Gentherapie bei Hämophilie

Die Standardtherapie der Hämophilie A und B mit der Faktorensubstitution ist mit einer Reihe von Problemen assoziiert (lebenslange i.v.-Injektionen, Compliance, keine komplette Blutungsprophylaxe). Die Gentherapie bei der Hämophilie ist deshalb eine neue vielversprechende Option. Dabei wird das kranke Gen durch ein gesundes ersetzt.

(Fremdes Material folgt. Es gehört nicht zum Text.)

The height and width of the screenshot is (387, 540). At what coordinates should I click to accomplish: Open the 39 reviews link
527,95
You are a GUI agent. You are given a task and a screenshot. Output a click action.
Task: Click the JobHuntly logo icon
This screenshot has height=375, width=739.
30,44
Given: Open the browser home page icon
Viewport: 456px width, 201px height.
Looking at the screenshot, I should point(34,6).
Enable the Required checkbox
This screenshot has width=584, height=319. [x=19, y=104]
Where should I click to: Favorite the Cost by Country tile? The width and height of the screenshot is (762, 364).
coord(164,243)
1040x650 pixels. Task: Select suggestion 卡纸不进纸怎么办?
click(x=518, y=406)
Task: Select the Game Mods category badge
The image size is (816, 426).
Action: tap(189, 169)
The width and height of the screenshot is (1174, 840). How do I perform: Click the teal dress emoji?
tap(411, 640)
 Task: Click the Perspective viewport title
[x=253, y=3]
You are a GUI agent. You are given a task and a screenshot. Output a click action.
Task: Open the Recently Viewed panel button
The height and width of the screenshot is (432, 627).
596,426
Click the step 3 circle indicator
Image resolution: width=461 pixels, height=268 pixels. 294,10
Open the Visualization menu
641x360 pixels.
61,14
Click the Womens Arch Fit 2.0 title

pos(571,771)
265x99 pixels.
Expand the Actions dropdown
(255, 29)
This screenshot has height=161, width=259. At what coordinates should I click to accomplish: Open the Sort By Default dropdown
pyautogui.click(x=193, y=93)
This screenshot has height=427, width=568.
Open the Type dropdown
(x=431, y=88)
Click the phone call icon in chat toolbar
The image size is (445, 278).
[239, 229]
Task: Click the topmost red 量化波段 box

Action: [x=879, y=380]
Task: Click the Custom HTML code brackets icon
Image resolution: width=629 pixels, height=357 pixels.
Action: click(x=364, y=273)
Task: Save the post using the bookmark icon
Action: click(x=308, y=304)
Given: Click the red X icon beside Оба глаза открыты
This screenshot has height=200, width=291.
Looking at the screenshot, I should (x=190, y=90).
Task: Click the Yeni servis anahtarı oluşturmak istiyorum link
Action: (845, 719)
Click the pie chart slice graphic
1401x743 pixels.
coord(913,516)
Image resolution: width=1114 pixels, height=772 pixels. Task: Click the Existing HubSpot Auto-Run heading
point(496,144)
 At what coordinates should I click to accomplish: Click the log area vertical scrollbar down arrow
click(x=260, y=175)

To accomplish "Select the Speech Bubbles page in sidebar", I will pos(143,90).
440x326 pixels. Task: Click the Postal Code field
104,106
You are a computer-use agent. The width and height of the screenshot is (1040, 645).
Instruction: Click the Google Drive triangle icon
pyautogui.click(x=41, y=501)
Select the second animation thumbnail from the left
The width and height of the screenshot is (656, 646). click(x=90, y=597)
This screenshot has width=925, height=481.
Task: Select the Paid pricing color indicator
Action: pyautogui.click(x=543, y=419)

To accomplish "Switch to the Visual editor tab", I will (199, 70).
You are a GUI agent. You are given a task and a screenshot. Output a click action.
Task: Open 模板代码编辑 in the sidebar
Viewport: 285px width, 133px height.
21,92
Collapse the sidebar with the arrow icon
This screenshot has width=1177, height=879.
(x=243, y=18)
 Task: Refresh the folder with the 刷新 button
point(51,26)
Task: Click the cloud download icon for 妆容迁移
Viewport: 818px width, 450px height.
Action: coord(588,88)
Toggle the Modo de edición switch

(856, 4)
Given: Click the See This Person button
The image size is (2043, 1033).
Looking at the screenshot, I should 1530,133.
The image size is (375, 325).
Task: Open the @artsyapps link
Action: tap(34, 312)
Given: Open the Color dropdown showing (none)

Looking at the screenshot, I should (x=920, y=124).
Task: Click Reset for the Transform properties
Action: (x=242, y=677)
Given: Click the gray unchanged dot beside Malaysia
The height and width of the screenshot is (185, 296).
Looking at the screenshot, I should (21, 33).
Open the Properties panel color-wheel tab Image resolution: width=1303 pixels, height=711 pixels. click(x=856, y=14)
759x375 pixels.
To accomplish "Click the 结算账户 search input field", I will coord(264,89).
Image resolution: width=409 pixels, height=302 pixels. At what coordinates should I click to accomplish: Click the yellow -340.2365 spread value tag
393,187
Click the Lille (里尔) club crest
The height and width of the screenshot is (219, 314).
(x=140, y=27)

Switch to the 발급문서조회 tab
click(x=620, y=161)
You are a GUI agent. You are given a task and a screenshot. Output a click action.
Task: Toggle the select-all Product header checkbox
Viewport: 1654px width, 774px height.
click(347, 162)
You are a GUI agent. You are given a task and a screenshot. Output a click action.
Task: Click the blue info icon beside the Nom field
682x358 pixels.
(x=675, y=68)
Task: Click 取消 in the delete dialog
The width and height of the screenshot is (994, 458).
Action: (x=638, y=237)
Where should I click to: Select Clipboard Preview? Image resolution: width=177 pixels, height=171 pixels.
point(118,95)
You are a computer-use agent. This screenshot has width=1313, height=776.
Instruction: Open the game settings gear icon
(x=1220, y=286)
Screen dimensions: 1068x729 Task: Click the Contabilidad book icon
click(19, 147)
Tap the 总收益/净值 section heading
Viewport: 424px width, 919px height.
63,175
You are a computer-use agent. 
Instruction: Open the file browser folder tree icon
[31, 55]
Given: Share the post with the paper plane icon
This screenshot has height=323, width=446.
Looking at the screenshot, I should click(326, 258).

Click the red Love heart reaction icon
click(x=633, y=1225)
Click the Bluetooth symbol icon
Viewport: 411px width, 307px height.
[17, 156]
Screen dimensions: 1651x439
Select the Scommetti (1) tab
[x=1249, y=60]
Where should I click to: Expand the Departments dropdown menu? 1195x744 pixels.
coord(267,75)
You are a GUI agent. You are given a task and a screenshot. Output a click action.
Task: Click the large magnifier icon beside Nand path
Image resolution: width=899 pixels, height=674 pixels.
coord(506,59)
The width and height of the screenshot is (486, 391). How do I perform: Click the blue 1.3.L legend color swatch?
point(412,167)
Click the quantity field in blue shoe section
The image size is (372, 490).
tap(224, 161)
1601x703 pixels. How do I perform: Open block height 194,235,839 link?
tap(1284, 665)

Das Gen für den Gerinnungsfaktor VIII beziehungsweise IX wird mittels Adenoviren in die Leberzellen transportiert. Die Gentherapie bietet bei der Hämophilie die Chance einer Heilung des Blutungsphänotyps. Das Gentherapeutikum wird nur einmal intravenös injiziert. Bei einem Teil der Patienten ist eine vorübergehende Immunsuppression erforderlich.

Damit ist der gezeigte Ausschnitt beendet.